Records provided:
⁂
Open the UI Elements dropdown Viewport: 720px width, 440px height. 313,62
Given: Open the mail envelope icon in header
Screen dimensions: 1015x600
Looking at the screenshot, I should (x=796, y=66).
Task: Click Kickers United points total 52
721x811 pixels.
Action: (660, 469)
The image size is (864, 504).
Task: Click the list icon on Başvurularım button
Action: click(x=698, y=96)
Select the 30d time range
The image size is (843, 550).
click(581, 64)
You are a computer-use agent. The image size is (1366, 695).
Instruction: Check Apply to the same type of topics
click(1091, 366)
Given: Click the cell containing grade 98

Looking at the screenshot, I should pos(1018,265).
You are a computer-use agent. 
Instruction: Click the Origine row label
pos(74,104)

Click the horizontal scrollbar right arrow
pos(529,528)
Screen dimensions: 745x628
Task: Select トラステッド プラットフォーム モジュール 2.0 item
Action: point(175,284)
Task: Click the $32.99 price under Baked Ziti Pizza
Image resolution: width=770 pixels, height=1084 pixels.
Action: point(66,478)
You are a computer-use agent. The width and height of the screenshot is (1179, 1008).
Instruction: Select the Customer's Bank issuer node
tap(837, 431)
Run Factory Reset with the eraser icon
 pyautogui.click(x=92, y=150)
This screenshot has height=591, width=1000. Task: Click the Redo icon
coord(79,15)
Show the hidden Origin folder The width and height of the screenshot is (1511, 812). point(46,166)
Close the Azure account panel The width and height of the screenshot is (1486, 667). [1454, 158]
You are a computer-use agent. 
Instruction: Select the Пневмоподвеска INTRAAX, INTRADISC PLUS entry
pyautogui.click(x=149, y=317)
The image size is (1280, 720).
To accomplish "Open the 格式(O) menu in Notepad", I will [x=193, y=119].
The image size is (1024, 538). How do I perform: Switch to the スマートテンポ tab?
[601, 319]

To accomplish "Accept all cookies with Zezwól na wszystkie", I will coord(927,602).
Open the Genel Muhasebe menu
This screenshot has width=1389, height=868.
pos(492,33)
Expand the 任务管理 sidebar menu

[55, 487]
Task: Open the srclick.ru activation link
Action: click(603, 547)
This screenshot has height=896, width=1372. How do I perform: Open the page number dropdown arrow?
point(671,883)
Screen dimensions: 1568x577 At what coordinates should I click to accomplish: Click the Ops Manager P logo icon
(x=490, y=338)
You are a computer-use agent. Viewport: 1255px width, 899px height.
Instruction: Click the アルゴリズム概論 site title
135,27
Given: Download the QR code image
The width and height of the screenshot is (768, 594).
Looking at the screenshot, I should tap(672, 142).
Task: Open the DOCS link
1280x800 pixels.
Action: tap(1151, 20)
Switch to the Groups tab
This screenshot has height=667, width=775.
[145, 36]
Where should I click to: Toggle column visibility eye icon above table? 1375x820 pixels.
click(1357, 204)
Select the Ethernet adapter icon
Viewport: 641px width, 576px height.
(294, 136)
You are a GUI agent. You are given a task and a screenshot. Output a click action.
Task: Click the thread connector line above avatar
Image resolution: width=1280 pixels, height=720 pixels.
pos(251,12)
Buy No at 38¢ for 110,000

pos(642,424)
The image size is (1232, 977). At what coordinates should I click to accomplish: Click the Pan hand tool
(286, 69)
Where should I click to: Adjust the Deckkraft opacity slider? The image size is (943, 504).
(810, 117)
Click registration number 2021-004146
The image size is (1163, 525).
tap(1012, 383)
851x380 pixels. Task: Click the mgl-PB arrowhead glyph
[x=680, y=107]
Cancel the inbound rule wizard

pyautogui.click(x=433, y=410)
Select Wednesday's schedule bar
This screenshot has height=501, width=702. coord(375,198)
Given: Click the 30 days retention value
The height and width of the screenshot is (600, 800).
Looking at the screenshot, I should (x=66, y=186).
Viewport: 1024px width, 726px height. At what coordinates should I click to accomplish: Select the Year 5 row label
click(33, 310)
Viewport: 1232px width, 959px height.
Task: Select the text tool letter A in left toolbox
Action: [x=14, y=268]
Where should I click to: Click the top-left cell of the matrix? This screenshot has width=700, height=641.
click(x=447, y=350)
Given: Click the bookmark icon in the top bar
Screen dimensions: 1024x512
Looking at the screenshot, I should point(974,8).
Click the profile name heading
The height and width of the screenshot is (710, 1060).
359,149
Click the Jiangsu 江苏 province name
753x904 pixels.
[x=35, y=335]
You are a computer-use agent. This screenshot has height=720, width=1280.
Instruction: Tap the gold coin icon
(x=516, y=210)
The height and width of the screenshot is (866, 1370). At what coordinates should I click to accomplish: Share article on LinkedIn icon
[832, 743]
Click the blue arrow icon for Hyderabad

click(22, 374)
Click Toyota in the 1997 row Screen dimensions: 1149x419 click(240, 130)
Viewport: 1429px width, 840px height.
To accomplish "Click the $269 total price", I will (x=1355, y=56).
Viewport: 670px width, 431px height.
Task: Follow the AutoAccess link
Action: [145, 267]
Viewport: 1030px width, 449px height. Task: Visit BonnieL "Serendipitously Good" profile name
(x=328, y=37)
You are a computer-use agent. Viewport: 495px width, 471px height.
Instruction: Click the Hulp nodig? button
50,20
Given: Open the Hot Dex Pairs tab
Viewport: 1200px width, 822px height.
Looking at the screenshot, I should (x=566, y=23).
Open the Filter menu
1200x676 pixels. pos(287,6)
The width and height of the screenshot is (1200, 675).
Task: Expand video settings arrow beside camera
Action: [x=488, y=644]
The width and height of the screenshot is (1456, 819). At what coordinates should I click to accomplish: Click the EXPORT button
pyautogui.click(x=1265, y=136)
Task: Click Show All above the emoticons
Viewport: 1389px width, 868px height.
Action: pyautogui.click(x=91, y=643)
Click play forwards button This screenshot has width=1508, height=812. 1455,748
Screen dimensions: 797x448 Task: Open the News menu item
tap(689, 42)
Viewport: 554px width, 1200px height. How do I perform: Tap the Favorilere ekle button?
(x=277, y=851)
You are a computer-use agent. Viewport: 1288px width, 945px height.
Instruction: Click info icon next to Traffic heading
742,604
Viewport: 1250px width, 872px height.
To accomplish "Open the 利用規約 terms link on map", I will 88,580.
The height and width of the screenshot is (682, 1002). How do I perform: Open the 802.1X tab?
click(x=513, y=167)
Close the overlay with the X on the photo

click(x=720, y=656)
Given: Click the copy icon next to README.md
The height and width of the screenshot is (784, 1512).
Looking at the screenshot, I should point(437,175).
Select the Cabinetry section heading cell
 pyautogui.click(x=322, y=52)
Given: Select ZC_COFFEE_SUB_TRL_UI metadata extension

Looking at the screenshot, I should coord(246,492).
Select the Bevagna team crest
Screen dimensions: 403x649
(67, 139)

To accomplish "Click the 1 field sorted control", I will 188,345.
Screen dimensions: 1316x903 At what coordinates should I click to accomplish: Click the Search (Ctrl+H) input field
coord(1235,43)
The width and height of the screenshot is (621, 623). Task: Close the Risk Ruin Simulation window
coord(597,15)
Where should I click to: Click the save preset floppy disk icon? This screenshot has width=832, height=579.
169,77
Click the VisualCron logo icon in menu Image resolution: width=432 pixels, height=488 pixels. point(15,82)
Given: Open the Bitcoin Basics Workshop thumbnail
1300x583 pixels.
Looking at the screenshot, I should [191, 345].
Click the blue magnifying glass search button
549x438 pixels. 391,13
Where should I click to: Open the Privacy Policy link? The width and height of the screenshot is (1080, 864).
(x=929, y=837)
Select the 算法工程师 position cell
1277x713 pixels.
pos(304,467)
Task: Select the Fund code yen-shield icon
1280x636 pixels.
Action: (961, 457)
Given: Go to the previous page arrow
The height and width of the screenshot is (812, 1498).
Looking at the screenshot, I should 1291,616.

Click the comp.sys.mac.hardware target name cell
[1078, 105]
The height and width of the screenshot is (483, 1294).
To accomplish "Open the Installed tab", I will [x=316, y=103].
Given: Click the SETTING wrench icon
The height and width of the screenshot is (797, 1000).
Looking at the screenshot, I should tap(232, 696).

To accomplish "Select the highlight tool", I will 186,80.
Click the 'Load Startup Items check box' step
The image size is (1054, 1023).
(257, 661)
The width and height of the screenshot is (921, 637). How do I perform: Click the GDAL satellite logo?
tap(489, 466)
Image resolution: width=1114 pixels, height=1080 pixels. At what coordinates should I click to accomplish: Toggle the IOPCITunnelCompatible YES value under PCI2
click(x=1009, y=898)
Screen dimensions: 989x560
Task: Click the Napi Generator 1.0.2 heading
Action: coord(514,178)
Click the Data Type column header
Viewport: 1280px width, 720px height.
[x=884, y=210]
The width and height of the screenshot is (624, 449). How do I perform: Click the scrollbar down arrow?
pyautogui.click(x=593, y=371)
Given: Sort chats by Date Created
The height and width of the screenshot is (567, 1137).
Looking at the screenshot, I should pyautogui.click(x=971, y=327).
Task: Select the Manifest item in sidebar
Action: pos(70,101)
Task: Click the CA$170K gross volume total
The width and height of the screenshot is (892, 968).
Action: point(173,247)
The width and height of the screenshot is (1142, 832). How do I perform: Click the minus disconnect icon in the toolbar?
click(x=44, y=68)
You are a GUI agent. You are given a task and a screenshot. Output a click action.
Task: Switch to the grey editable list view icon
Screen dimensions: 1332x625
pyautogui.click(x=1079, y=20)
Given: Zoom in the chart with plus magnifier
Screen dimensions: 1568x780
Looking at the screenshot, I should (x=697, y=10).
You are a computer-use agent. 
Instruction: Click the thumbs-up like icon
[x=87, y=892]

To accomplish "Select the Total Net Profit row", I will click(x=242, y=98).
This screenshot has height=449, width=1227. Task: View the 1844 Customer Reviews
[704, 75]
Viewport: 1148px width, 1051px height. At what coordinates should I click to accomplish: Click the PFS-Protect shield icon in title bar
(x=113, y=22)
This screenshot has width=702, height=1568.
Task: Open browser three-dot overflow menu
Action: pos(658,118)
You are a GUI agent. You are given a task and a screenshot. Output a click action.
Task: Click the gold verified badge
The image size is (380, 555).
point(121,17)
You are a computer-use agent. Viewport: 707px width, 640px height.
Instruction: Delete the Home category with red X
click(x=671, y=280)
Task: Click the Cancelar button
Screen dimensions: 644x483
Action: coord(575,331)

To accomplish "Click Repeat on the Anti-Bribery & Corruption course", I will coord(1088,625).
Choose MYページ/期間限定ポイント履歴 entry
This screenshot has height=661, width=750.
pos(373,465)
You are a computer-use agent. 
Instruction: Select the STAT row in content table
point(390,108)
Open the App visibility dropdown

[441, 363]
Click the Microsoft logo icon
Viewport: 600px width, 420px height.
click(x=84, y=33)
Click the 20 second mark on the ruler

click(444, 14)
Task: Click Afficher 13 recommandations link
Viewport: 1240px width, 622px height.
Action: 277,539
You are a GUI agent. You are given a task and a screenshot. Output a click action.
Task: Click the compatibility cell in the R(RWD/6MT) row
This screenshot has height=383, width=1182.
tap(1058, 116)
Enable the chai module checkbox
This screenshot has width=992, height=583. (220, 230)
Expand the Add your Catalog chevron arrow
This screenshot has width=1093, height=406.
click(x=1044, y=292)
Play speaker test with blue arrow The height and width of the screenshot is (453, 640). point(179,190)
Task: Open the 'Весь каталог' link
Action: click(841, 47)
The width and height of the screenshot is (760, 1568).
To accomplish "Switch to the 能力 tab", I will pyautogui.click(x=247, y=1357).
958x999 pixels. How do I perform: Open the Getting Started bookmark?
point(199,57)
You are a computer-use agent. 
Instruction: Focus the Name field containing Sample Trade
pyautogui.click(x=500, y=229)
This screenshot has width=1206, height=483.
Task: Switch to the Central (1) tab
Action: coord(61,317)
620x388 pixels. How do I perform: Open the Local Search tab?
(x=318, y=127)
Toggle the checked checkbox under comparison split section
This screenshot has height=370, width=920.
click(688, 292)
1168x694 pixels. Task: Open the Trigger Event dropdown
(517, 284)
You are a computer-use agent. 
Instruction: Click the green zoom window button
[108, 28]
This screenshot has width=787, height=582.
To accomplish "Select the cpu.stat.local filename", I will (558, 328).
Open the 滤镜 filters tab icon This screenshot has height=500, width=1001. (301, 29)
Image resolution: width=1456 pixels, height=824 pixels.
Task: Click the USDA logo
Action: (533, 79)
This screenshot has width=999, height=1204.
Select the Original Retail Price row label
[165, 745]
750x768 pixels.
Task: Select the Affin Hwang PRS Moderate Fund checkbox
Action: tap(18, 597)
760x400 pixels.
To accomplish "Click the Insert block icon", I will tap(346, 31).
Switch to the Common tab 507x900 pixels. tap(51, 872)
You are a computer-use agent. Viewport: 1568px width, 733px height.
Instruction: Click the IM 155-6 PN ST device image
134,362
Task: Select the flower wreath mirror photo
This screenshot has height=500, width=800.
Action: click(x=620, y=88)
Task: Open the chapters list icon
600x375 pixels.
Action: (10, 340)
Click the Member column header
⁂
What is required: For the records above, count the lines that contain the word "Show" and give only that number.

Your response: 2